5 low carb Thanksgiving recipes for the family
Living with type 1 diabetes (t1d) can make the Thanksgiving meal a little tricky to navigate. Thankfully, turkey is naturally low in carbs, but traditional Thanksgiving side dishes can send your blood sugar soaring. The solution? Lower-carb side dishes the whole family will enjoy. Try serving one — or all! — of these five delicious and low carb Thanksgiving recipes at your holiday gathering this year:
1. Shaved Brussels Sprouts Salad with Maple-Mustard Dressing
Leave some room in your oven by making this no-cook side dish. It's a heart-healthy, high-fiber salad recipe from Healthy(ish) Appetite with only seven ingredients that you can whip up in minutes.
Ingredients
- 16 ounces Brussels sprouts, thinly sliced
- 1 apple, grated
- ½ cup sliced almonds, toasted
- 2 tablespoons apple cider vinegar
- 1 tablespoon coarse ground Dijon mustard
- 1 teaspoon maple syrup
- 2 tablespoons extra-virgin olive oil
Nutrition
Amount per serving: 107 calories, 11 grams of carbohydrates, 6 grams of fat, 3 grams of protein, 3 grams of fiber
2. Cauliflower Rice Pilaf with Toasted Pine Nuts
A great source of vitamin C, antioxidants, and folate, riced cauliflower makes a great low carb substitute for the traditional, heavier potato sides. Enjoy this recipe with your family from Laurel Ann Nutrition.
Ingredients
- ¼ cup onion, finely chopped
- 2 teaspoons garlic, minced
- 3 tablespoons pine nuts, toasted
- 2 tablespoons olive oil
- 2 tablespoons fresh parsley, chopped
- 4 cups cauliflower rice (use frozen to speed up your prep time)

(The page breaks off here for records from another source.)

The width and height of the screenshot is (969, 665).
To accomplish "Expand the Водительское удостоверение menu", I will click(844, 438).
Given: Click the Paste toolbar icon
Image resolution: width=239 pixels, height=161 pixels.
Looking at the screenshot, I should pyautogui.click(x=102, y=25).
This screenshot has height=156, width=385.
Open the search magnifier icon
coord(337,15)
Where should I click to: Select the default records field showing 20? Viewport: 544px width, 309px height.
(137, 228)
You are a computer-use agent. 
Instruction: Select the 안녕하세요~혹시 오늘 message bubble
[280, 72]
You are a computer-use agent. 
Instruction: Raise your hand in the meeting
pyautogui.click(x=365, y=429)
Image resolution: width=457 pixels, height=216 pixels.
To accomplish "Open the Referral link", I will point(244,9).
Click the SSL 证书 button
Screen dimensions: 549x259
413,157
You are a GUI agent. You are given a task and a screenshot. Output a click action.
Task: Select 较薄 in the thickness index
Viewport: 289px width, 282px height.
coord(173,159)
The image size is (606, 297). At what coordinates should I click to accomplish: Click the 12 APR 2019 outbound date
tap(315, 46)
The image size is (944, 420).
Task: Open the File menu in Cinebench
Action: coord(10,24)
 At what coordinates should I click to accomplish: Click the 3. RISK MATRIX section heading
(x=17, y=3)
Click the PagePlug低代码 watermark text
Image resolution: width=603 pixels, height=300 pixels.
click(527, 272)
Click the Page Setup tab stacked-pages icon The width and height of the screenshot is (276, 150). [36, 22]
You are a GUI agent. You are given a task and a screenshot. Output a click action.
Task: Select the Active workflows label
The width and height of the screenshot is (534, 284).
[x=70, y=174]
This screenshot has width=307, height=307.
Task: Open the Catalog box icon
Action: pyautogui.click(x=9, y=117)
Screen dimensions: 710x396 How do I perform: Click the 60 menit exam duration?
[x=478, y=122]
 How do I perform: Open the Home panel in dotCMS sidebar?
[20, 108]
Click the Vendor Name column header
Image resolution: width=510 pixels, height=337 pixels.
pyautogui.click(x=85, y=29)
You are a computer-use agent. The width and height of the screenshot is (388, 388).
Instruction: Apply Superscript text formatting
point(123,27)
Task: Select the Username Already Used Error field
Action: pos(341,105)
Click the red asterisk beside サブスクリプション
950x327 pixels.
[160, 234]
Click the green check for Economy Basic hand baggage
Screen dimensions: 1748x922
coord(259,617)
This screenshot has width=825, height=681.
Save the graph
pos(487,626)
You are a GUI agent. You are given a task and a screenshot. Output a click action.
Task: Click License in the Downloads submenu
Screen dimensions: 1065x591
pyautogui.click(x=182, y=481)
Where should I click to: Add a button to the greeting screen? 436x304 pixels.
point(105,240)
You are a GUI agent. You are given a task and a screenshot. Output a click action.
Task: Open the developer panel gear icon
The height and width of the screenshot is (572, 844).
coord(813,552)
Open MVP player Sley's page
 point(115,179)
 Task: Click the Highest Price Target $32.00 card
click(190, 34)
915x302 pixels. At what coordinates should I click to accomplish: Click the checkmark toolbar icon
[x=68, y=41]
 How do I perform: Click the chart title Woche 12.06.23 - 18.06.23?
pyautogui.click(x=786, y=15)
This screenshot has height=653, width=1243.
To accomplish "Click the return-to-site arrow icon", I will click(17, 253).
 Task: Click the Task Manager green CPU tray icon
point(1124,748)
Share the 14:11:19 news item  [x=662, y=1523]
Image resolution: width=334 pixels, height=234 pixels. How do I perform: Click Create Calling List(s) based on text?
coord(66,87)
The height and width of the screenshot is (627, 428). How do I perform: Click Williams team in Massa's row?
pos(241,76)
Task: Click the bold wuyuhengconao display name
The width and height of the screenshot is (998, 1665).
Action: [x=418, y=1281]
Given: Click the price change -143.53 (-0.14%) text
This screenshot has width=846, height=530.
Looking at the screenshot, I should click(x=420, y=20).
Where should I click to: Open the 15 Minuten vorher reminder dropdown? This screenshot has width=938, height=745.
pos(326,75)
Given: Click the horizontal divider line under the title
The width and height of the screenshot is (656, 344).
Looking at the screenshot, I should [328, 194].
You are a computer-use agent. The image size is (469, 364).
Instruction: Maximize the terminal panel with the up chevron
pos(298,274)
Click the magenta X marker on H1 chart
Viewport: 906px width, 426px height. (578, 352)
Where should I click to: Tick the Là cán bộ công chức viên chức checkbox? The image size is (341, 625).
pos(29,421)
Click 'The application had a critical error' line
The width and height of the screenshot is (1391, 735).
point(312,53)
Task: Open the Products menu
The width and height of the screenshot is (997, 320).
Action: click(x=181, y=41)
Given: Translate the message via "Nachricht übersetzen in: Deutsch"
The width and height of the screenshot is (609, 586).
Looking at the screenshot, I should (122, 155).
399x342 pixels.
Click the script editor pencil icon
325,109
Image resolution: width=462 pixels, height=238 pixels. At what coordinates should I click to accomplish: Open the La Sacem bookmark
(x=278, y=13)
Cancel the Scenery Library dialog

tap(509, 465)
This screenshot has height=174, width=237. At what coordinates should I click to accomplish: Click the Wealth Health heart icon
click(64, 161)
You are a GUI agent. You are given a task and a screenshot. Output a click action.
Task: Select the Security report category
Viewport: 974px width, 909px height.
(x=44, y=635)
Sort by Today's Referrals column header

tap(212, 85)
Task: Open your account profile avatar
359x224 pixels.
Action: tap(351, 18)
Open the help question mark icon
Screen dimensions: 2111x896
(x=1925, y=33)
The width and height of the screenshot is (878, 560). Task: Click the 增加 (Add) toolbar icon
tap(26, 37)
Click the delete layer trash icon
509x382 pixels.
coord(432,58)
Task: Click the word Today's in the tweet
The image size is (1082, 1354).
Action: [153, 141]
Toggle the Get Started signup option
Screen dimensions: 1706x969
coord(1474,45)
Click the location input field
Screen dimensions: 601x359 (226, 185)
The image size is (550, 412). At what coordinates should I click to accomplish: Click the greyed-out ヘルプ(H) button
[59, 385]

- Salt and pepper to taste
Nutrition
Amount per serving: 110 calories, 5 grams of carbohydrates, 2.5 net carbohydrates, 3 grams of protein
3. Green Beans Almondine
This classic side dish from Delicious Meets Healthy is full of vitamins and is bound to please everyone at your table. The bonus: It takes just minutes to make. If you're in a pinch, you can make this dish ahead of time and reheat it just before dinner, adding the almond garnish right before serving.
Ingredients
- 1 pound fresh green beans, ends trimmed
- 2 tablespoons light olive oil
- 1 teaspoon salt
- ¼ teaspoon black pepper
- 2 garlic cloves, finely minced
- Juice of a half lemon
- ⅓ cup slivered almonds
Nutrition
Amount per serving: 152 calories, 11 grams of carbohydrates, 12 grams of fat, 1 gram of saturated fat, 4 grams of protein, 4 grams of fiber
4. Garlic Mashed Cauliflower
When you crave mashed potatoes but you don't want the carbs, mashed cauliflower is the answer. A forkful of this garlicky goodness from Skinny Taste will have you going back for more — and it's made with only five ingredients.
Ingredients
- 1 medium head cauliflower, cut into florets
- 4 cloves garlic, crushed
- ⅓ cup 1% buttermilk
- Salt and pepper to taste
- 1 tablespoon salted butter
Nutrition
Amount per serving: 62 calories, 8.5 grams of carbohydrates, 3 grams of fat, 3.5 grams of protein, 4 grams of fiber
5. Creamed Spinach
Craving something rich and creamy but don't want to risk running your blood sugars up? Cheesy creamed spinach from Allrecipes will just about do the trick. It's like dessert and vegetables all rolled into one!
Ingredients
- 3 (10-ounce) bags fresh spinach, roughly chopped
- 1 ¼ cups heavy cream
- ¼ cup butter
- 2 tablespoons garlic, minced
- 3 tablespoons white onion, minced
- 6 slices provolone cheese, shredded
- ½ cup Parmesan cheese, freshly grated
- Salt and pepper
Nutrition
Amount per serving: 244 calories, 5.3 grams of carbohydrates, 21.6 grams of fat, 9.1 grams of protein, 2 grams of fiber
If these low carb Thanksgiving recipes make you crave more fall flavors, take a look at these seven diabetes-friendly pumpkin recipes. Wishing you and your family a happy and healthy Thanksgiving!